Sunday, June 14, 2009

Serious Anger Management Issues

After a defendant charged with assaulting a correctional officer had threatened his attorney, the judge determined that he had forfeited his right to counsel. He was convicted and appealed. The Massachusetts Supreme Judicial Court found that the judge had not made the appropriate inquiry and reversed the conviction:

We recognize that threats of violence made by a defendant against his attorney or the attorney's family may constitute "extremely serious misconduct" that may justify a finding that an indigent defendant has forfeited his right to court-appointed counsel. In light of the fundamental constitutional rights at stake, before a judge finds that a defendant has forfeited his right to counsel and imposes the extreme sanction of denying an indigent defendant the assistance of counsel at trial or otherwise, she must first conduct a hearing at which the defendant has a full and fair opportunity to offer evidence as to the totality of the circumstances that may bear on the question of whether the sanction of forfeiture is both warranted and appropriate. Because the hearing conducted in this case fell short of that standard, we are constrained to reverse the judgments on the habitual criminal charges, reverse the judgments on the assault charges, and remand the case to the Superior Court for a new trial on the charges of assault and battery on a correction officer and assault and battery by means of a dangerous weapon.

The facts:

...the defendant filed three pro se motions to remove his appointed standby counsel and for the appointment of new trial counsel, without action by the judge. In February, 2005, standby counsel moved to continue the trial, which had been scheduled for February 22, 2005. The judge held a hearing during which it appears (according to the Superior Court docket) that standby counsel was reinstated as trial counsel, and the judge allowed the motion to continue the trial until April 27, 2005.

Any rapprochement between the defendant and his counsel was short lived. In March, 2005, the defendant filed a further pro se motion for the "immediate withdrawal" of his counsel and for the appointment of new counsel to represent him at his trial. In an affidavit attached to this motion, the defendant disclosed that he had sent a blood-smeared letter dated March 6, 2005, to appointed counsel threatening to harm him and his family if counsel did not withdraw from the case. The defendant's affidavit also stated that, if the judge did not allow his motion, then at the "very first chance," the defendant "will physically assault, spit, kick, head-butt, etc." appointed counsel. To emphasize his point, the defendant added that he was "not playing around; this isn't any joke, I'm very serious! I have major mental health deficiencies, and present very serious anger management issues, due to lack of treatment." The defendant concluded his affidavit by noting that he was "not prepared" for his April 27 trial date, and did not have any documents with which to present his defense.

Work to do:
[A] Answer from the post on forfeiting the right to counsel:
(i) Which court reversed the conviction?
(ii) Until what date did the judge continue the trial?
(iii) What was the letter to appointed counsel smeared with, and what date did it bear?
[B] Pick up the post on forfeiting the right to counsel after its final sentence and continue it.

Stored data:
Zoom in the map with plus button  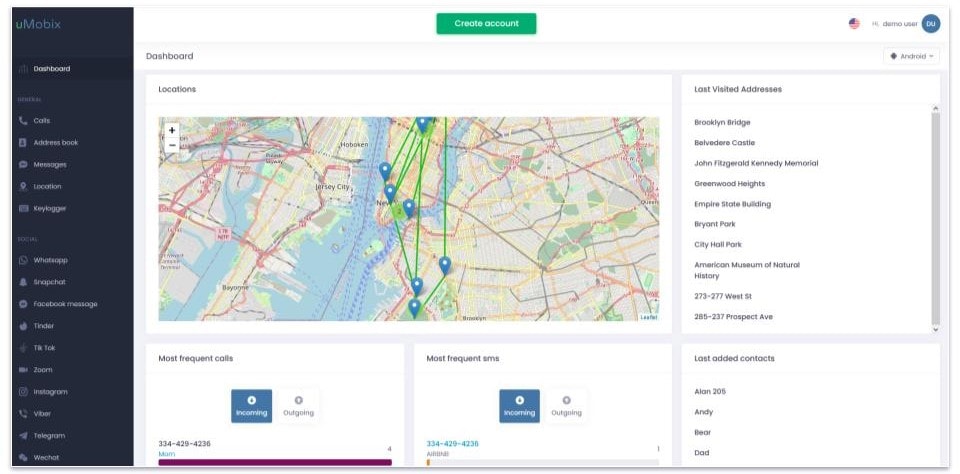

Response list:
[A]
(i) The Massachusetts Supreme Judicial Court.
(ii) April 27, 2005.
(iii) Blood; March 6, 2005.

[B]
The holding:

Because the consequences of forfeiture of counsel are so severe, the sanction of forfeiture should not be imposed until the defendant has had a full and fair opportunity at a hearing to offer evidence as to the totality of circumstances that may bear on the question of whether the sanction of forfeiture is both warranted and appropriate. When the judge learns of information or allegations that, if true, may cause the judge to consider a finding of forfeiture, the judge should issue a show cause order, directing the defendant to appear at a hearing to show cause why the court should not order forfeiture of his right to appointed counsel. At such a forfeiture hearing, the defendant should be represented by counsel; if the conduct at issue is violence or threats directed at his defense counsel, separate counsel may need to be appointed for the limited purpose of representing the defendant at the forfeiture hearing. The judge should hear evidence regarding the alleged conduct that may give rise to the finding of forfeiture. The defendant should have the opportunity to offer evidence, and to cross-examine witnesses, both as to the allegations of his misconduct and the totality of the circumstances that may bear on the forfeiture finding, including his mental competency and psychological condition, any other mitigating considerations, and the willingness of appointed counsel to continue the representation. After hearing, the judge may then determine whether the defendant's conduct was so egregious as to warrant the sanction of forfeiture, and, if so, in view of the totality of circumstances, whether the sanction of forfeiture is in the interests of justice. The judge must set forth factual findings that support a forfeiture of the right to counsel.

The hearing in this case fell well short of what is adequate in view of the severity of the sanction of forfeiture of the right to counsel. Although the judge knew of the threats made by the defendant, which the judge rightly characterized as serious, in March, 2005, because the defendant disclosed them in his affidavit in support of his motion for appointment of new counsel, the judge did not conduct a hearing on the motion until five months later, in August, 2005. That hearing, which was conducted by video conference, was on the motion for appointment of new counsel; the judge gave no notice that she was considering a sanction, let alone a sanction of forfeiture of counsel. The hearing was perfunctory. Because no notice had been given that the judge was considering forfeiture, there was no evidence presented as to the defendant's psychological condition, the circumstances that led up to the threatening letter, or even defense counsel's willingness to continue as counsel if the alternative was that the defendant would be required to proceed without counsel.

The case is Commonwealth v. Means, decided June 12. (Mike Frisch)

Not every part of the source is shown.